§ **EXERCISE REQUIREMENTS**
Set down exactly the lines below, starting at the one that contains "The TECHnician (47, 246)" and ending at the one that contains "Neural Interface Smartphone", with both of those lines included and nothing else.

Data extracted from a collection:
== Segment start ==

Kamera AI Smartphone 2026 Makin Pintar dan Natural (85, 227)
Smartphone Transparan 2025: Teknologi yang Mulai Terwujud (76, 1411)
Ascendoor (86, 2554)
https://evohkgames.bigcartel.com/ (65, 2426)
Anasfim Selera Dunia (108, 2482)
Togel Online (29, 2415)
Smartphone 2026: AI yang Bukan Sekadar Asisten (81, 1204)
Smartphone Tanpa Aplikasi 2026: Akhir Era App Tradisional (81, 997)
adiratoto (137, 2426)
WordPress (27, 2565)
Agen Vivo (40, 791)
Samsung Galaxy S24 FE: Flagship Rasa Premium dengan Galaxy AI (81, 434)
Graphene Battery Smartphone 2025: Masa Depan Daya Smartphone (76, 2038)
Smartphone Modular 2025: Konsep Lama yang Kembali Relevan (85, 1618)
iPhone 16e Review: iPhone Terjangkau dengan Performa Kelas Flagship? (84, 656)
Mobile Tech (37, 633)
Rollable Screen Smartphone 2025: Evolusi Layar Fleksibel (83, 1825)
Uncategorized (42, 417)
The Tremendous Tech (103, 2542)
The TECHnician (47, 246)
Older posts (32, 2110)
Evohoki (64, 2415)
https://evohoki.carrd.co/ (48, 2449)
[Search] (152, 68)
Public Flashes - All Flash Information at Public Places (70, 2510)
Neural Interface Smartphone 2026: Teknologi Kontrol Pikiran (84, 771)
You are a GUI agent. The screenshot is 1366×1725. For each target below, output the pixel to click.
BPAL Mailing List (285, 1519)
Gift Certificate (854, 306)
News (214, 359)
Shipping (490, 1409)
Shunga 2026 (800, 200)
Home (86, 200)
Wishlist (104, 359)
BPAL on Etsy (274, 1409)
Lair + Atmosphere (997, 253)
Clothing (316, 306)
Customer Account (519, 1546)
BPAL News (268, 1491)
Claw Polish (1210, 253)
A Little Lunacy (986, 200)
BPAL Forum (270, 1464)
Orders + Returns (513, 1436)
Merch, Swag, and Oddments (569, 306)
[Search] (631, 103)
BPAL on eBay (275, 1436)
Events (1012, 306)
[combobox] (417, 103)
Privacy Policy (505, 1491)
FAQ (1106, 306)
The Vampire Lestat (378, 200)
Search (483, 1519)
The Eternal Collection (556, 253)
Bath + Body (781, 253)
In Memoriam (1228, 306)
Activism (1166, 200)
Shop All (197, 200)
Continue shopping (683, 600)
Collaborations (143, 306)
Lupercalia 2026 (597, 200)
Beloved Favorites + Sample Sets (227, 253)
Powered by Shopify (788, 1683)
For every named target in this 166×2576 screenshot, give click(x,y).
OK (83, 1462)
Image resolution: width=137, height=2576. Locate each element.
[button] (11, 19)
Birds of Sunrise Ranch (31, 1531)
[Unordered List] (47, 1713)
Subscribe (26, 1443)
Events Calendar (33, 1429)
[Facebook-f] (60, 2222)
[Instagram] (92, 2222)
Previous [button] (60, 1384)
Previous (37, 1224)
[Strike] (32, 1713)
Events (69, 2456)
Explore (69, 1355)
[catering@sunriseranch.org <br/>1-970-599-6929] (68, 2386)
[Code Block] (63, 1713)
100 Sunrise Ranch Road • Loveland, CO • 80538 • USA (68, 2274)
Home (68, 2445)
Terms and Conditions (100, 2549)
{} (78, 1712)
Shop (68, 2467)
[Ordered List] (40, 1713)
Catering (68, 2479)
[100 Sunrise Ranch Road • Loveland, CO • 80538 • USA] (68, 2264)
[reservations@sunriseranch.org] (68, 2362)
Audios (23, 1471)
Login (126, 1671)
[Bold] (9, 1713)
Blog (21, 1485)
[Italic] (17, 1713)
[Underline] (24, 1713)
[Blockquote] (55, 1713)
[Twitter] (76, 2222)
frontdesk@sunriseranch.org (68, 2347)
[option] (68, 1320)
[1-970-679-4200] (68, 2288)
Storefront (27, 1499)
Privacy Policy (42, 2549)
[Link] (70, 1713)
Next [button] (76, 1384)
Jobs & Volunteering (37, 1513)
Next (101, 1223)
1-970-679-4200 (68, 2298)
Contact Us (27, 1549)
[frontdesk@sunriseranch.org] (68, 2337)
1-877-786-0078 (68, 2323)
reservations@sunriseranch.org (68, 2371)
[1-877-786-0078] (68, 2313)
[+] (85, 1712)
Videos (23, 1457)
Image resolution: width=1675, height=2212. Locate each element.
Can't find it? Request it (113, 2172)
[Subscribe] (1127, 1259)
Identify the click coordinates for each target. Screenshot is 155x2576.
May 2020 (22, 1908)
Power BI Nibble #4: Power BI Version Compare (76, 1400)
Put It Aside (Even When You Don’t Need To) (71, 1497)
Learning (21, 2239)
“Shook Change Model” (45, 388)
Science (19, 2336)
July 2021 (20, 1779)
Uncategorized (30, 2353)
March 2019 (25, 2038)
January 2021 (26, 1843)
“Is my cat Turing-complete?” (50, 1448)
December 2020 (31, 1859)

== Segment end ==

§ **RESPONSE BOX**
The TECHnician (47, 246)
Older posts (32, 2110)
Evohoki (64, 2415)
https://evohoki.carrd.co/ (48, 2449)
[Search] (152, 68)
Public Flashes - All Flash Information at Public Places (70, 2510)
Neural Interface Smartphone 2026: Teknologi Kontrol Pikiran (84, 771)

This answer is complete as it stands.